A Tempest in a Tribune
It should not be surprising that Sox general manager Ken Williams will not try to re-sign the team's recognized pitching leader after giving him a chance for an extension last spring.Buehrle signed a new four-year contract with the White Sox today, but it didn't take half a year for the error of van Dyck's reporting to become obvious. It was obvious to many Sox fans on the day van Dyck's story appeared. Anyone who knows Ken Williams could see that van Dyck's "in other words" interpretation of Williams' quote was an egregious — and probably malicious — misinterpretation.
"With the market as it is, I don't anticipate making that overture again," Williams said recently.
In other words Buehrle's $9.5 million this year will be his last salary from the Sox, who should have younger (and cheaper) options by next season.
It will be the end of an era on the South Side, with Buehrle having helped usher in the new winning feeling in 2000.
Williams and Buehrle said as much in subsequent days. Here's Williams at SoxFest in January:
"I should know better now than to answer direct questions with direct answers. I have to change the way that I'm doing this job.... In an effort to be truthful, honest, candid—it just doesn't work. On the surface, it would work if everything you said, every channel it went through after you said it, it would be interpreted the same way, in the same context. But that's not just the case. That's not just reality."And here's Buerhle the very next day:
"It's something that some of the media people took differently and ran with it."But the Tribune never corrected its error. On the contrary, Tribune reporters did their utmost to drive a wedge between White Sox fans and White Sox management by stoking a controversy where no legitimate controversy ever existed. And sadly, most of this town's media followed along. All the Sox and Buehrle ever needed was time to talk. But for six months we've had to listen to sanctimonious reporters preaching about the sin of trading Buehrle while scarcely concealing their hope that the Sox would trade him away.
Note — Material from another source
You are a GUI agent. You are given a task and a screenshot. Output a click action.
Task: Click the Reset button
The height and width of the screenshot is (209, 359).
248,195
Here's Tribune "baseball expert" Phlip-Phlop Rogers:
By failing to prioritize the signing of his most marketable arms, White Sox general manager Ken Williams has committed himself to constructing future rotations around Jose Contreras, the oldest of the five 2006 starters, and Vazquez, the only one of the five who has a losing career record (100-105, including 11-12 season a year ago).... Make no mistake about it. Buehrle, eligible for free agency after this season, and Garland, signed through 2008, are going to follow Garcia (traded to Philadelphia for pitching prospects Gavin Floyd and Gio Gonzalez) out of town unless they compromise value to stay. On the one hand, that's the way the business works. But on the other, it still seems remarkable that a team would fail to do some heavy lifting to keep home-grown foundation pieces like Buehrle and Garland.Make no mistake about it, Phlip-Phlop is just as wrong in July as Vandy was in January. The Sox re-signed Garland after 2005, re-signed Contreras in 2006, re-signed Vazquez at the start of 2007, and re-signed Buehrle today. And Danks has proved worth more than McCarthy and Garcia combined. All the controversy we've read about starting pitching has been a tempest in a Tribune. Anywhere outside of the Cubune Tower, the Sox have done a great job pinning down a solid rotation.
It's no accident that the White Sox announced Buehrle's signing to the Sox fans at U.S. Cellular Field today instead of feeding it to a bunch of malicious gossips at a press conference.